> [Tasks for this exercise]
1. In the post about a short way to initialize dictionaries, what error shows up the first time one of the dictionaries is used inside the function?
2. Put this sentence from the post about initializing dictionaries into Spanish: "When I put it inside a function, it doesn't seem to work."
3. Repeat the part of the dictionary post starting at "On Tue, 9 Nov" and ending at "wasted screen space.", with no changes.

> [Provided text]

------------------------------------------------------------

Concise idiom to initialize dictionaries

Bengt Richter bokr at oz.net
Wed Nov 10 03:06:21 EST 2004


On Tue, 9 Nov 2004 16:40:48 -0000, "Frohnhofer, James" <james.frohnhofer at csfb.com> wrote:

>My initial problem was to initialize a bunch of dictionaries at the start of a
>function.
>
>I did not want to do
>def fn():
>	a = {}
>	b = {}
>	c = {}
>	. . .
>	z = {}
>simply because it was ugly and wasted screen space.
>
>First I tried:
>
>	for x in (a,b,c,d,e,f,g): x = {}
>
>which didn't work (but frankly I didn't really expect it to.)
>Then I tried:
>
>	for x in ('a','b','c','d','e','f','g'): locals()[x]={}
>
>which did what I wanted, in the interpreter.  When I put it inside a function,
>it doesn't seem to work.  If I print locals() from inside the function, I can
>see them, and they appear to be fine, but the first time I try to access one
>of them I get a "NameError: global name 'a' is not defined"

------------------------------------------------------------

(Click-target data)
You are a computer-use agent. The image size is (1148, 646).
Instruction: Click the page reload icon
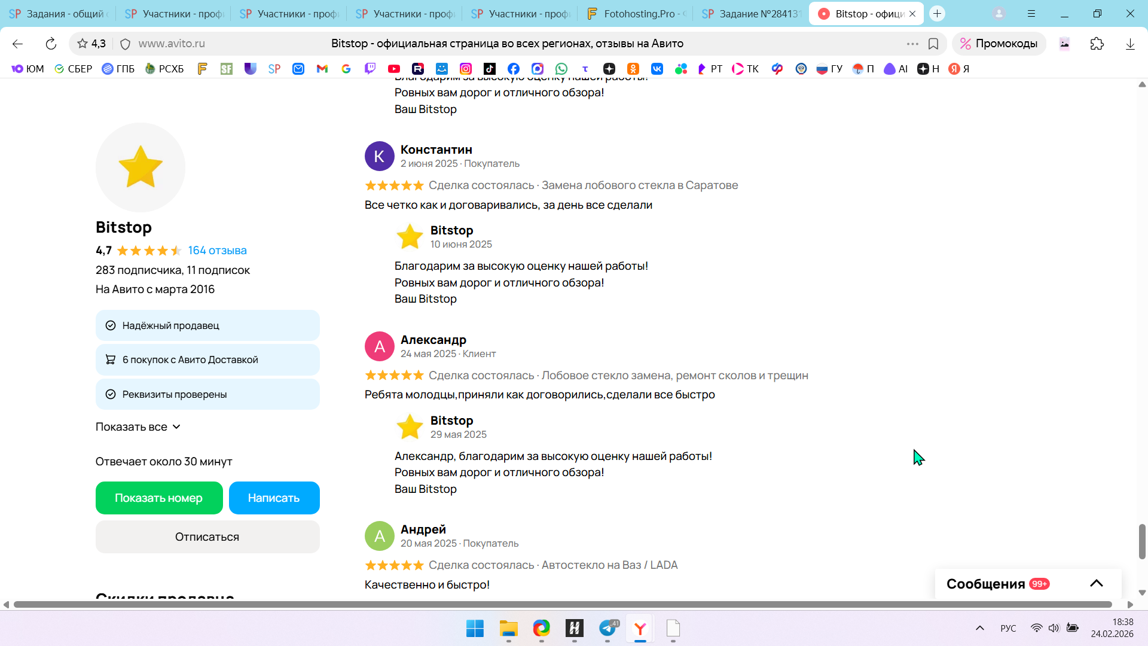point(51,44)
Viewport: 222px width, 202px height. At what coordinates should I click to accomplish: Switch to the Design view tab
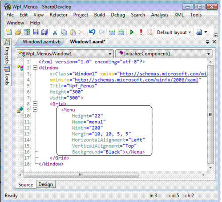(x=45, y=184)
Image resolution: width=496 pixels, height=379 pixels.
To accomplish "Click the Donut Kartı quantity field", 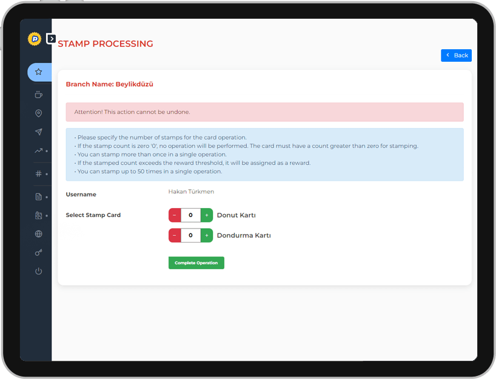I will (x=190, y=215).
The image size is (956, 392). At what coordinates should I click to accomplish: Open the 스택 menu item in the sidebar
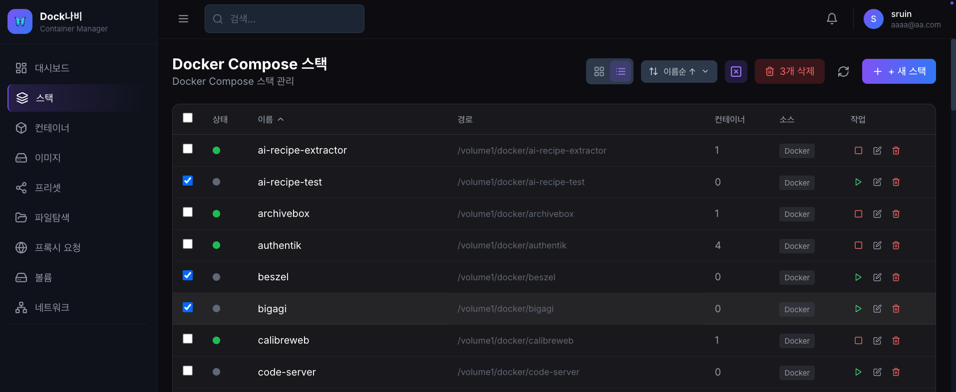[44, 98]
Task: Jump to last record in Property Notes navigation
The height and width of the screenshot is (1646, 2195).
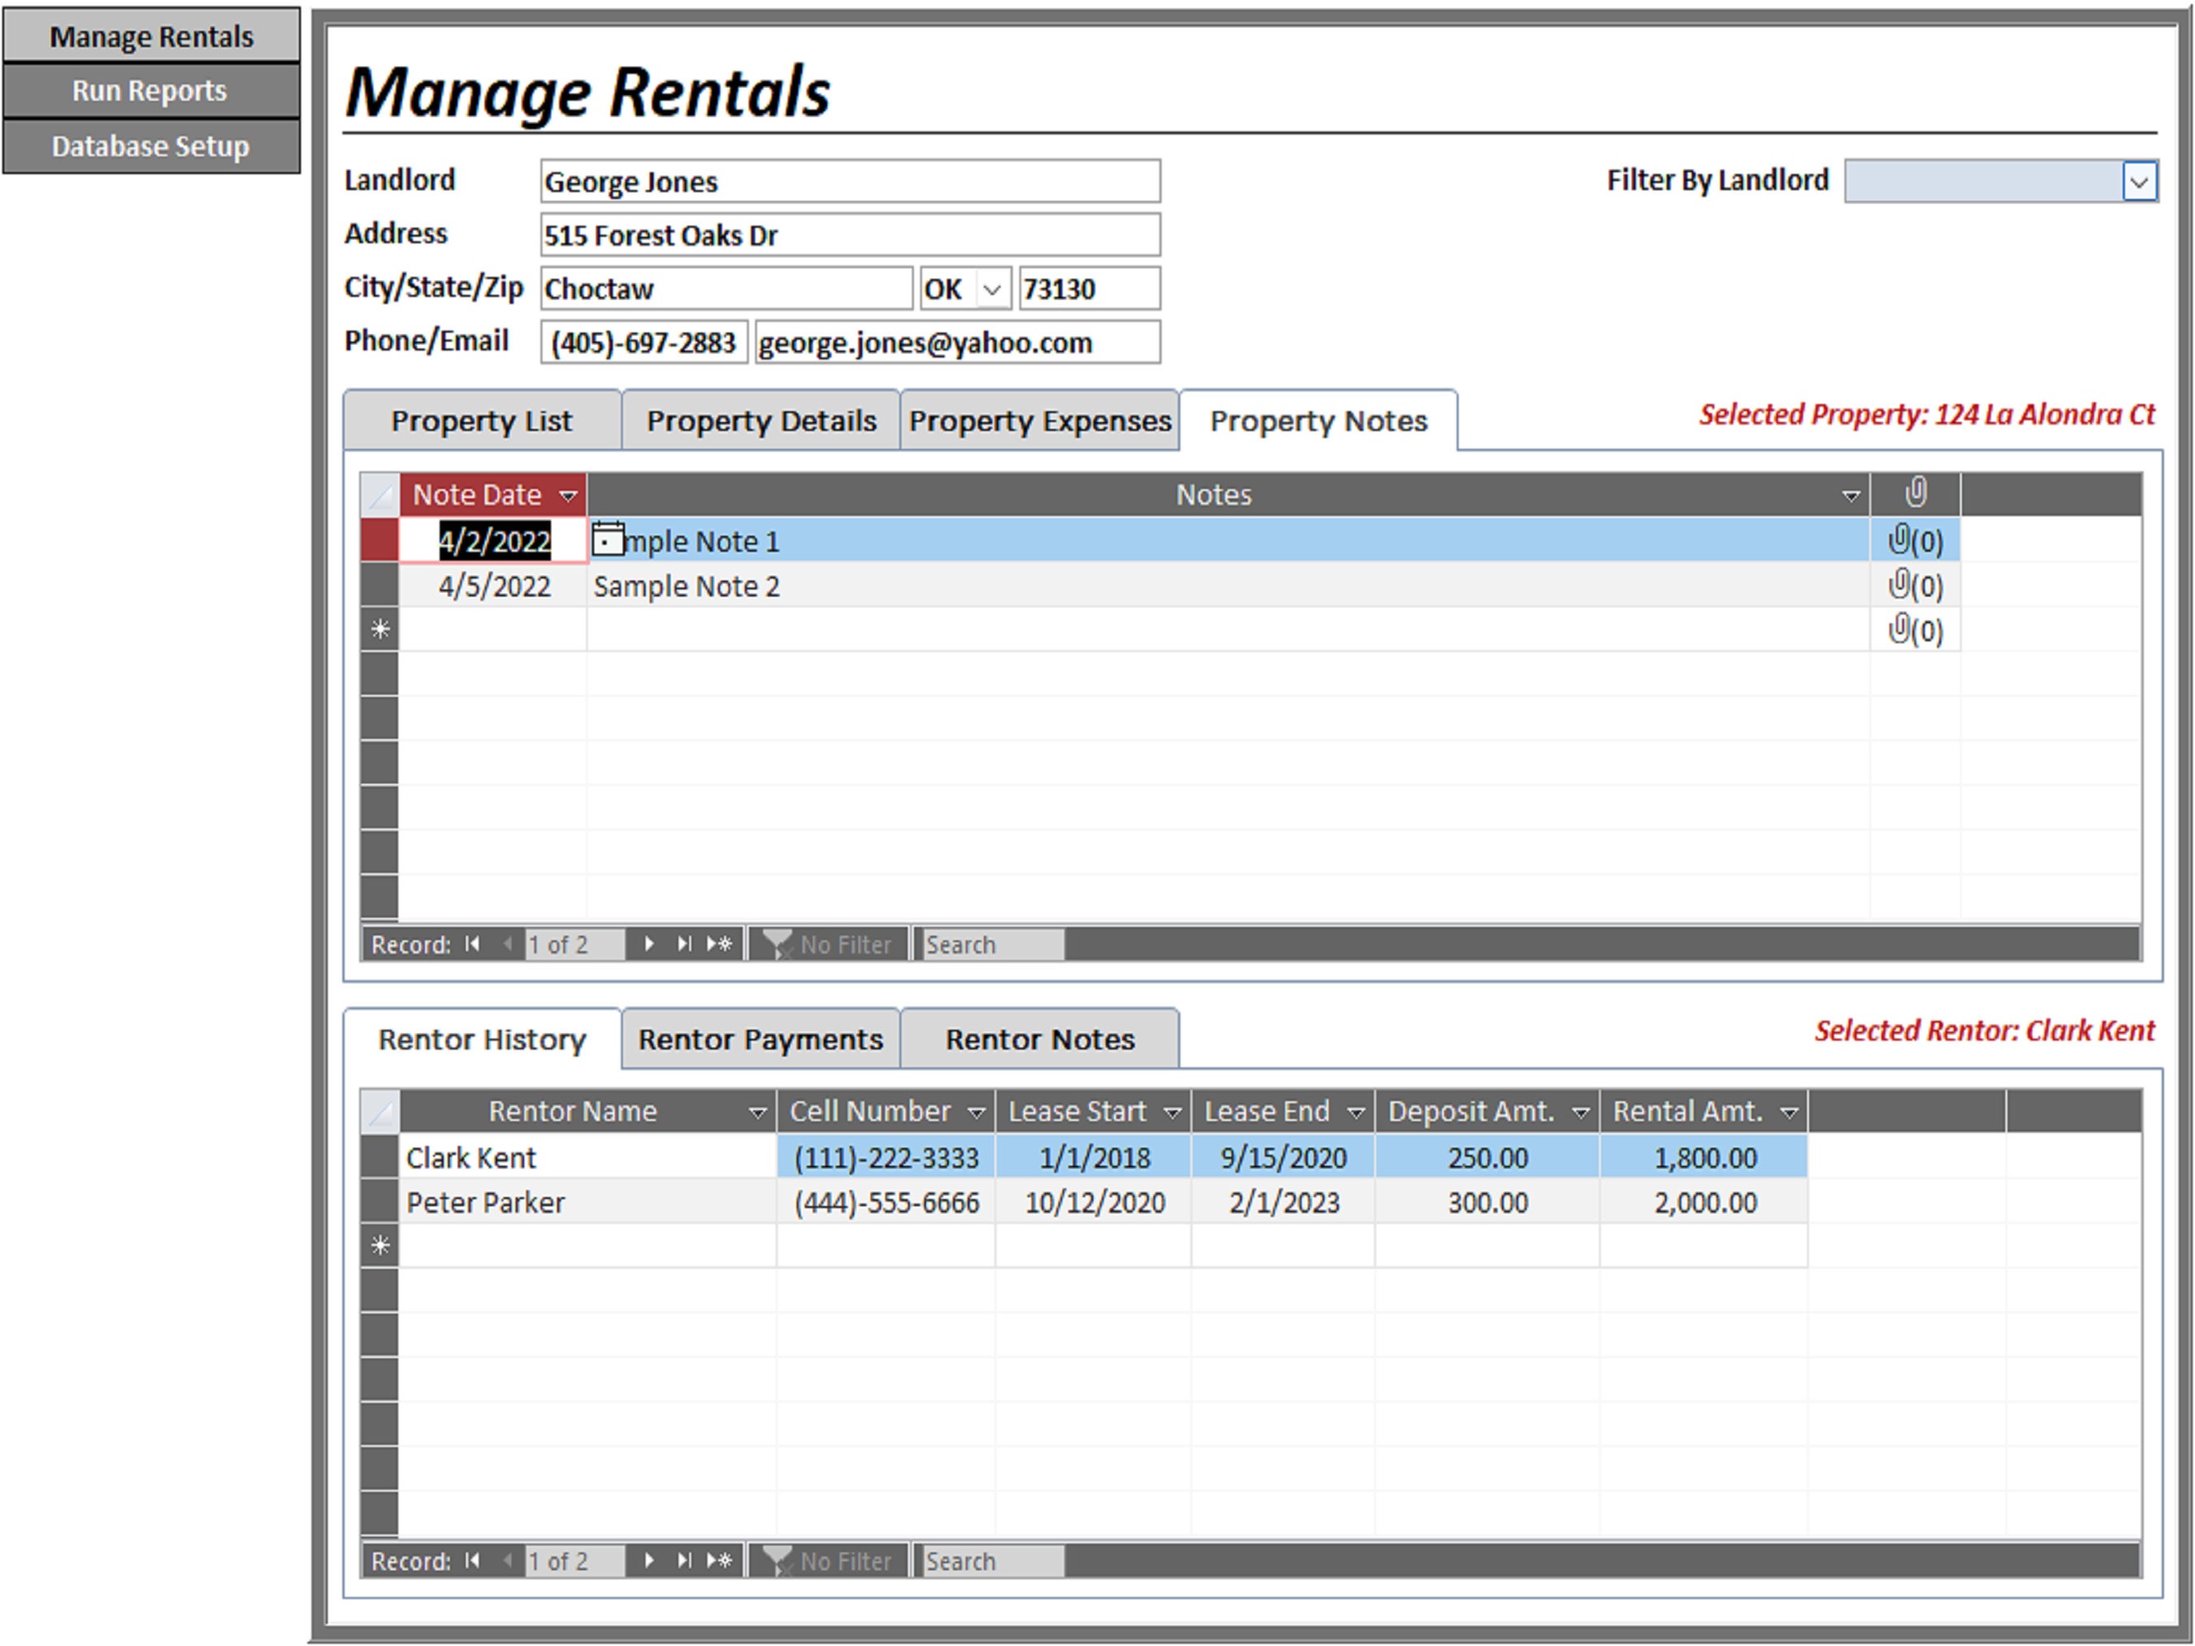Action: coord(685,944)
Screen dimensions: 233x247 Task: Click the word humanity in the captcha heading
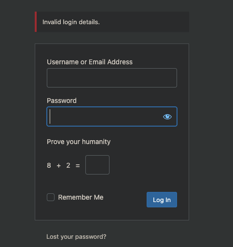coord(96,142)
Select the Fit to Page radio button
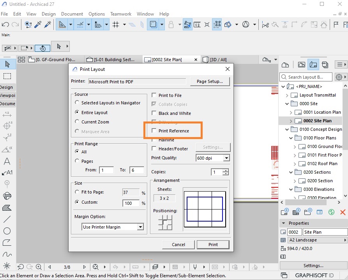Viewport: 348px width, 280px height. click(77, 192)
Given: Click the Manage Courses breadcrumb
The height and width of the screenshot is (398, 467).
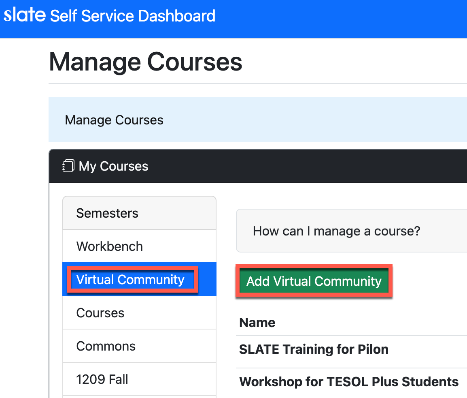Looking at the screenshot, I should coord(114,120).
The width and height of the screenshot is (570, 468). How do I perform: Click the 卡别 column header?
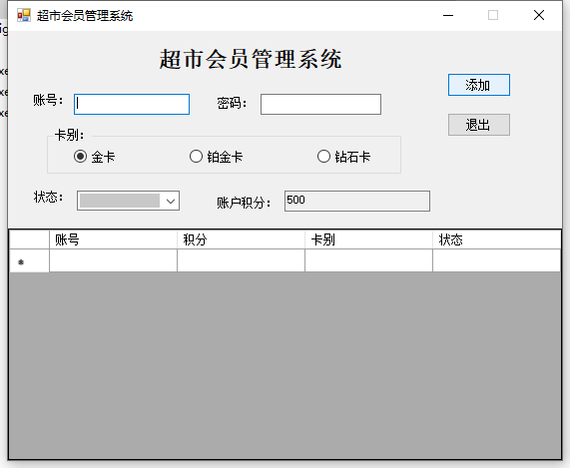(369, 239)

------------------------------------------------------------

> [Per-task answers]
1. NameError: global name 'a' is not defined

2. Cuando lo pongo dentro de una función, no parece funcionar.

3.
On Tue, 9 Nov 2004 16:40:48 -0000, "Frohnhofer, James" <james.frohnhofer at csfb.com> wrote:

>My initial problem was to initialize a bunch of dictionaries at the start of a
>function.
>
>I did not want to do
>def fn():
>	a = {}
>	b = {}
>	c = {}
>	. . .
>	z = {}
>simply because it was ugly and wasted screen space.